Sin embargo, en la era de la optimización digital, esa pregunta ha sido reemplazada por una mucho más inocua: ¿Qué quiere el código?, que aparece en las redes sociales y que palabra mágica lograría el algoritmo atraer a un nuevo cliente a mi negocio de Estética.
Un mercado de la estética donde las decisiones ya no se toman mirando a los ojos del consumidor estableciendo una conversación como diagnostico primario, sino analizando las sombras que proyecta en los datos del algoritmo está gestando una crisis de autenticidad que afecta tanto a marcas como creadores del universo de la Estética.
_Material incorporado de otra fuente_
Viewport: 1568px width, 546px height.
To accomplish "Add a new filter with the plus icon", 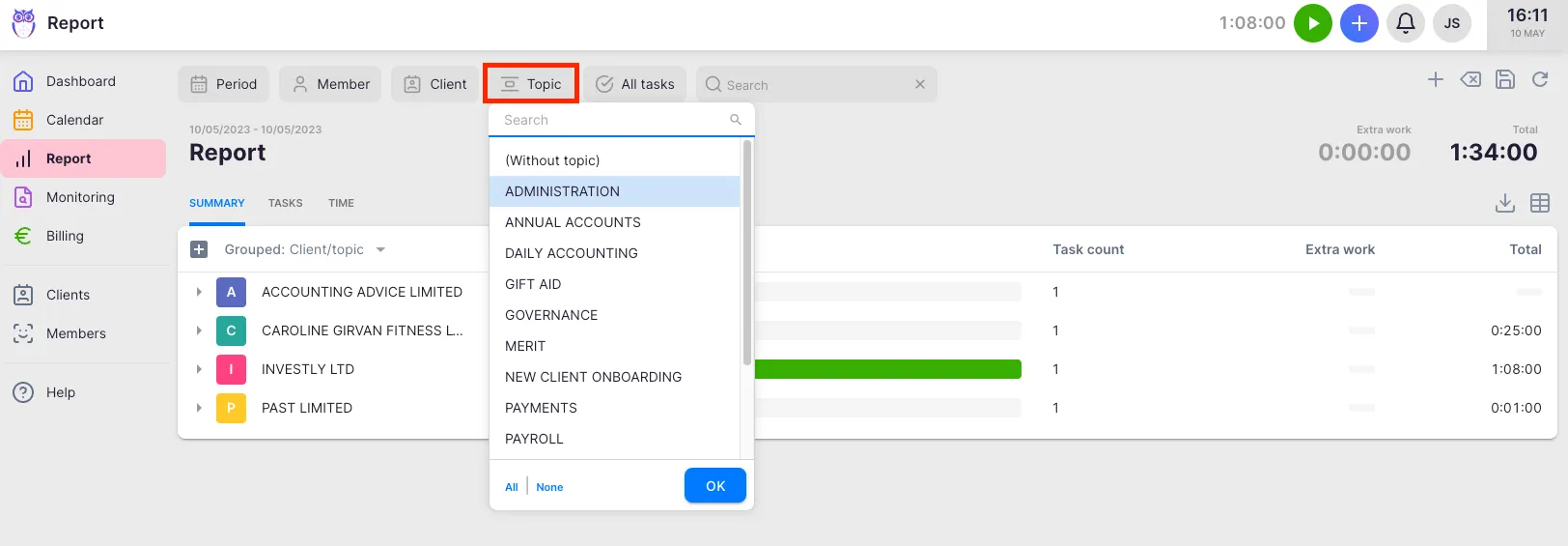I will [x=1436, y=80].
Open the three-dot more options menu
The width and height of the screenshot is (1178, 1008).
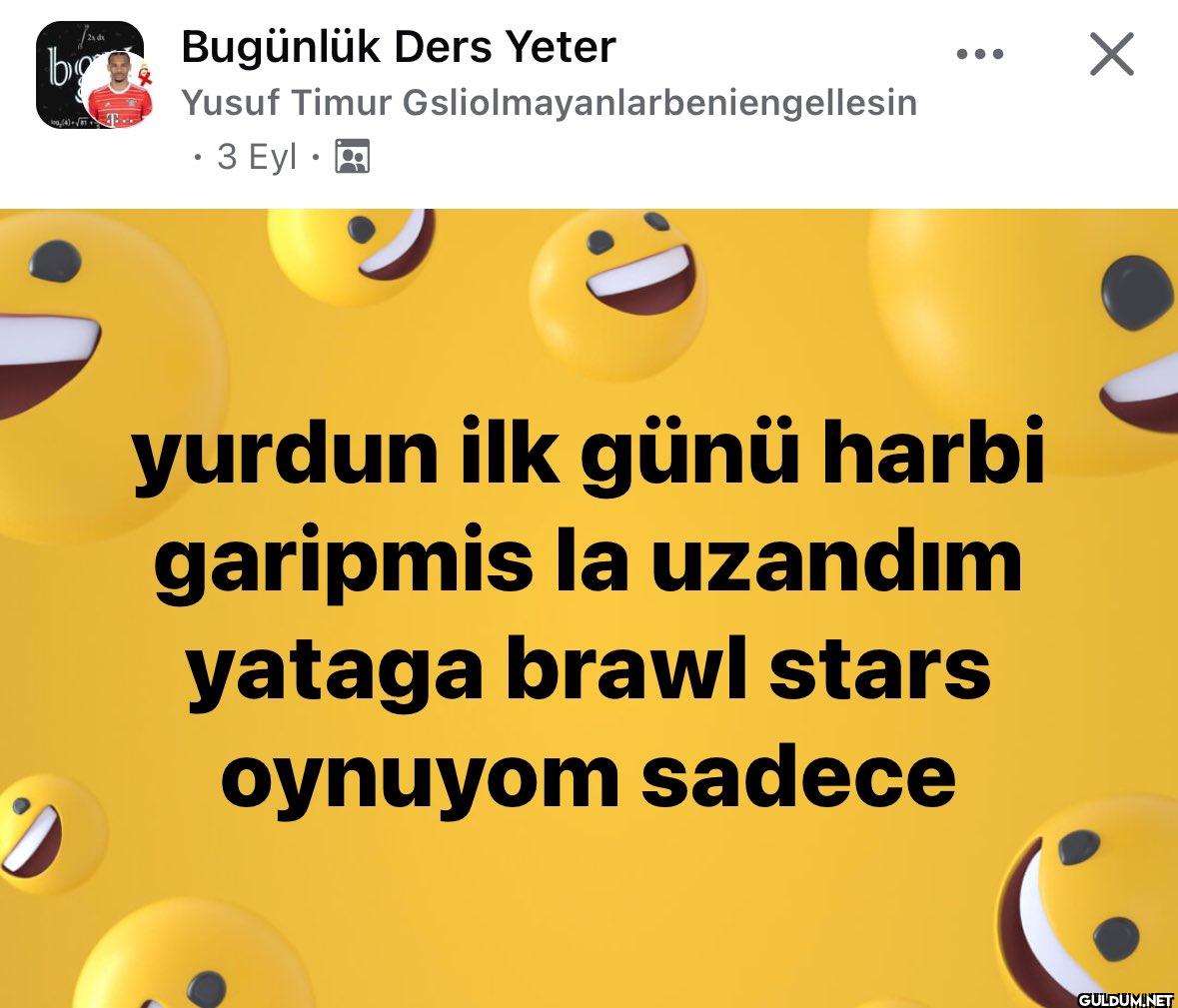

El riesgo de la homogeneización
Cuando dependemos exclusivamente del algoritmo para dictar nuestro próximo pasó, caemos en la trampa de la «promediocracia». El algoritmo no premia la innovación disruptiva; premia lo que se parece a lo que ya funcionó, olvidándonos de principios básicos del Marketing de los 80:
· A mayor diferencia menor competencia
· Si No eres una marca te conviertes solo en una mercancía económica
· Es más importante el seguimiento al cliente que la captación del mismo
· Se aprende desde las diferencias y no desde las igualdades de clientes-
El cliente no es una cifra, es un sujeto con decisión, el algoritmo es excelente para predecir el qué, pero es ciego ante el porqué. Un algoritmo puede saber que un usuario compró un tratamiento facial, pero no sabe si lo hizo por una sugerencia médica, lo observo de una amiga o el espejo le brindo esa devolución del aquí y ahora.
Si dejamos que el algoritmo sea el único timonel del negocio de la estética, terminaremos en un océano de contenido y productos perfectamente optimizados, pero totalmente carentes de mensajes o comunicaciones con alma. Es hora de volver a mirar al cliente de salir a relaciones públicas como hace dos décadas atrás, no solo a la pantalla, al final del día, los algoritmos no compran, no sienten no recuerdan y no funciona como formadores de opinión como la mayoría de nuestras clientas de vieja data.